---------- EXTRAIT DU DOCUMENT

L’eurodéputé groupe Gauche unitaire européenne/Gauche verte nordique, Younous Omarjee a déroulé les arguments de la France Insoumise de Jean-Luc Mélanchon, que l’on connaît maintenant : réunir une assemblée constituante pour établir la 6ème République, mettre au pas la finance, viser les 100% d’énergies renouvelables en 2050, sortir des traités européens, baser une économie sur l’humain, etc.
Ce qui intéresse les outre-mer, ce sont des mesures proches de leur quotidien, et propres à chaque territoire. Sur ce plan, Younous Omarjee a commencé par les généralités, « Mayotte est française pas par fatalité géographique comme d’autres départements, mais par choix plusieurs fois renouvelé », et proposait de sortir du « négationnisme » qui l’entoure.
S’il évoquait les défis que représentent l’autonomie alimentaire, « on a l’impression que le territoire a fait le deuil de son agriculture qui doit pourtant nourrir les cantines », l’autonomie énergétique, « vous avez du soleil toute l’année et des alizées », il n’entrait pas dans les mesures à mettre en place pour en dompter les freins, comme la régularisation foncière pour l’agriculture, ou la frilosité de la Commission de Régularisation de l’énergie pour le photovoltaïque.
Les RUP suspendus à la négociation des traités
Mais Younous Omarjee livrait un chiffre qui permet d’envisager sous un autre angle tous ces combats s’il est un jour mis dans notre escarcelle : « La Commission européenne a évalué à 2 milliards d’euros l’investissement nécessaire par l’Etat pour que les fonds européens soient opérationnels. » N’y voyez aucun opportunisme tiré de la situation guyanaise et le milliard avancé par le gouvernement, puisque Younous Omarjee nous assure qu’il s’agit d’un rapport resté dans les tiroirs, « jamais rendu public ».
En tout cas, voilà qui renforce ce que nous avons toujours développé dans ces colonnes : la France a vendu Mayotte à l’Europe en négociant à la baisse l’enveloppe de fonds qui nous était dédiée, « elle aurait dû être de 475 millions d’euros », rappelle le parlementaire, laissant un territoire sous-développé tenter de jongler avec des fonds qui s’adresse aux territoires un minimum structurés. De là à ce que le chèque soit signé dès le 8 mai, il y a un pas.

--------------------
---------- DONNÉES

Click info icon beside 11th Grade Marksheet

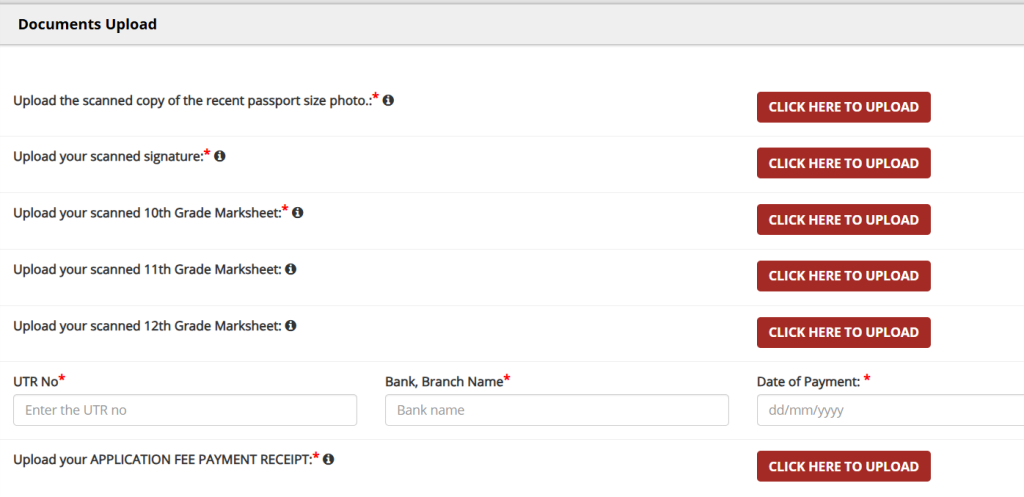[291, 269]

--------------------

■ **CONSIGNE**: Pouvez-vous transcrire fidèlement le passage de l'article sur Mayotte qui va de « S’il évoquait les » jusqu'à « pour le photovoltaïque. » ?

■ **RÉPONSE ATTENDUE**:
S’il évoquait les défis que représentent l’autonomie alimentaire, « on a l’impression que le territoire a fait le deuil de son agriculture qui doit pourtant nourrir les cantines », l’autonomie énergétique, « vous avez du soleil toute l’année et des alizées », il n’entrait pas dans les mesures à mettre en place pour en dompter les freins, comme la régularisation foncière pour l’agriculture, ou la frilosité de la Commission de Régularisation de l’énergie pour le photovoltaïque.